Ahead of the 2021 World Tuberculosis Day, health experts have called for increased case detection and management at community level if the country is to eliminate the disease.
Every March 24, World Tuberculosis Day is celebrated to raise public awareness about the health, social and economic consequences of TB, and to step up efforts to end the global TB epidemic.
Speaking during a virtual press briefing on Friday, the National Coordinator, National Tuberculosis and Leprosy Control Programme (NTBLCP), Chukwuma Anyaike, said the country needs to focus on detecting and treating new TB cases.
“Since we are dealing with a highly infectious but treatable disease, we have to focus on detecting these cases and then caring for the affected ones to prevent the spread,” Mr Anyaike said.
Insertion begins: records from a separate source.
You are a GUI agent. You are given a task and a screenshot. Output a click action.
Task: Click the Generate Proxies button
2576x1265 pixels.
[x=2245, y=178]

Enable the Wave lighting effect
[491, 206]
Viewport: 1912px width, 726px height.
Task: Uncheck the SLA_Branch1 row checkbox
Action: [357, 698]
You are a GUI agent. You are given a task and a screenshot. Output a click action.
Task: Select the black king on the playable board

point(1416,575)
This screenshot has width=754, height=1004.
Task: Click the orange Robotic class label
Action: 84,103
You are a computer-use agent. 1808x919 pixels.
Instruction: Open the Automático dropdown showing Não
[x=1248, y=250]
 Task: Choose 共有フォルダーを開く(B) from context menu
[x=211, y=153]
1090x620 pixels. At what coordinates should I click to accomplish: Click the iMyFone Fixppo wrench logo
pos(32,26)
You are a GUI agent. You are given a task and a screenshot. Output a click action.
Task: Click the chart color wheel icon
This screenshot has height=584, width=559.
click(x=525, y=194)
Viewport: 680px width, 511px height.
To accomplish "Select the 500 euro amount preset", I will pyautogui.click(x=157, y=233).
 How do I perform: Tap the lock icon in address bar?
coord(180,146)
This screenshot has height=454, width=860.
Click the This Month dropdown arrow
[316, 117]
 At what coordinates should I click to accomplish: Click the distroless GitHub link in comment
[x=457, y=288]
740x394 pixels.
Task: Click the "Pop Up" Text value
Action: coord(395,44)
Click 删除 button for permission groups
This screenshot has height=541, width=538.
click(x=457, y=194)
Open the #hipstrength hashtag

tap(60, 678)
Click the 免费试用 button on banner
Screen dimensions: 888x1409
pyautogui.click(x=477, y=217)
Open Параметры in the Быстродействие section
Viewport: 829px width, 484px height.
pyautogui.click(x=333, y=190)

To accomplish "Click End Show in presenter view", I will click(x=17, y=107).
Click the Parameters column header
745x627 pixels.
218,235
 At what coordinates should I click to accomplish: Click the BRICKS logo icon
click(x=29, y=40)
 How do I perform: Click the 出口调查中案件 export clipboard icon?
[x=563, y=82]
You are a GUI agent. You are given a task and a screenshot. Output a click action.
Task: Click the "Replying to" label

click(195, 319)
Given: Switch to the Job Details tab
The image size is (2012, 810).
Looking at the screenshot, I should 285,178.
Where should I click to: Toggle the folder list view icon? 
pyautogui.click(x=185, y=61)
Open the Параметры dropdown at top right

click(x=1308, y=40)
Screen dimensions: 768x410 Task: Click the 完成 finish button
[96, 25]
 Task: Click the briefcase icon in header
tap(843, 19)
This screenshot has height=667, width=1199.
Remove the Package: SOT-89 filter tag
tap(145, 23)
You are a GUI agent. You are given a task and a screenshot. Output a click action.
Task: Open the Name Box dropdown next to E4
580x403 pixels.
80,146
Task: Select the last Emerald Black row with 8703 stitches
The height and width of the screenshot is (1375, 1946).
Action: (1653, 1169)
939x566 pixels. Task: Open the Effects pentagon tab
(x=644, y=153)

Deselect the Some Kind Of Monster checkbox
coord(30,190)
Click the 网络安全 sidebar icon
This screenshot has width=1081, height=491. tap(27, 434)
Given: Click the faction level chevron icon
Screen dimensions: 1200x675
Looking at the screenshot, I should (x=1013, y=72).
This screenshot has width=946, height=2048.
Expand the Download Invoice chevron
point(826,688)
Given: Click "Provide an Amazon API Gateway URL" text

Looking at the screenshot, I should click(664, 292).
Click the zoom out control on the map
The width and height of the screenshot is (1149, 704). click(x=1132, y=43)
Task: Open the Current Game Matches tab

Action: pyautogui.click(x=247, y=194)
“Detection of new cases and placing them on care should be our major focus points.”
According to Mr Anyaike, “the country detected 138,000 cases in 2020 regardless of the COVID-19 pandemic but can do much better with all hands on deck.”
Tuberculosis is caused by bacteria (Mycobacterium tuberculosis) that often affect the lungs.
It is spread from person to person through the air. When people with TB cough, sneeze or spit, they propel the TB germs into the air. A person needs to inhale only a few of these germs to become infected.
New data released by ‘Stop TB Partnership’ shows that global treatment and diagnosis of TB cases witnessed a drastic decline in 2020 due to the COVID-19 pandemic which has infected over 100 million people worldwide.
The data shows that nine countries that have 60 per cent of the global TB burden saw a drastic decline in diagnosis and treatment of infections in 2020, ranging from 16 per cent to 41 per cent.
These countries include Bangladesh, India, Indonesia, Myanmar, Pakistan, Philippines, South Africa, Tajikistan, and Ukraine.
“In these countries, TB diagnosis and enrolment on treatment in 2020 declined by a total of 1 million, ranging from 16 per cent- 41 per cent (an average of 23 per cent) in individual countries,” Executive Director of the Stop TB Partnership, Lucica Ditiu, said during a virtual press briefing on Thursday.
The report indicates that disruptions in services caused by the pandemic have led to further setbacks in progress already made against the disease.
Nigeria remains one of the 30 countries globally with the highest burden of the disease. Nigeria also ranks first in Africa in the number of undetected cases.
Although TB is one of the vaccine-preventable diseases which is also curable, statistics from the WHO show that every year, around 245,000 Nigerians die from TB, and about 590,000 new cases occur (of these, around 140,000 are also HIV-positive).
According to Mr Anyaike, stigma and discrimination associated with TB has prevented people from seeking health services.
He said this makes people affected with TB run away from the treatment that they need.
“Ending the stigma and discrimination attached to TB will help improve the reactions of those affected to treatment. They will allow themselves to be detected,” he said.
He said there is a need for more innovative and aggressive approaches to fighting this lingering disease.
The Executive Director, KNCV TB Foundation Nigeria, Bethrand Odume, said one of the major challenges of TB response in the country is low case finding in both adult and children.
He said government, partners and the private sector need to increase their efforts especially with local funding and commitment to ending tuberculosis.
He said it is important for political leaders to scale up research, funding and accountability to find more cases and end the TB surge in Nigeria.
“Diagnosing TB in children has remained very difficult, but KNCV through the fund have equally been introducing innovations, using the stool and using the gen_ expert,” he said.
The TB Team lead, USAID Nigeria, Temitayo Odusote said there is a need for more stakeholders and partners to come on board and join the fight against TB.
“Corporate organisations need to assist us and the government in combatting this disease as we cannot do it without increased partnership,” Mr Odusote said.
A representative of the World Health Organisation (WHO), Amos Omoniyi, said the theme of 2021 WTD is a clarion call for all to comprehensively scale up interventions.
“To add even more effort to what we have now,” he said.
The theme of World TB Day 2021 is ‘The Clock is Ticking’ and it conveys the sense that the world is running out of time to act on the commitments to end TB made by global leaders, according to the WHO.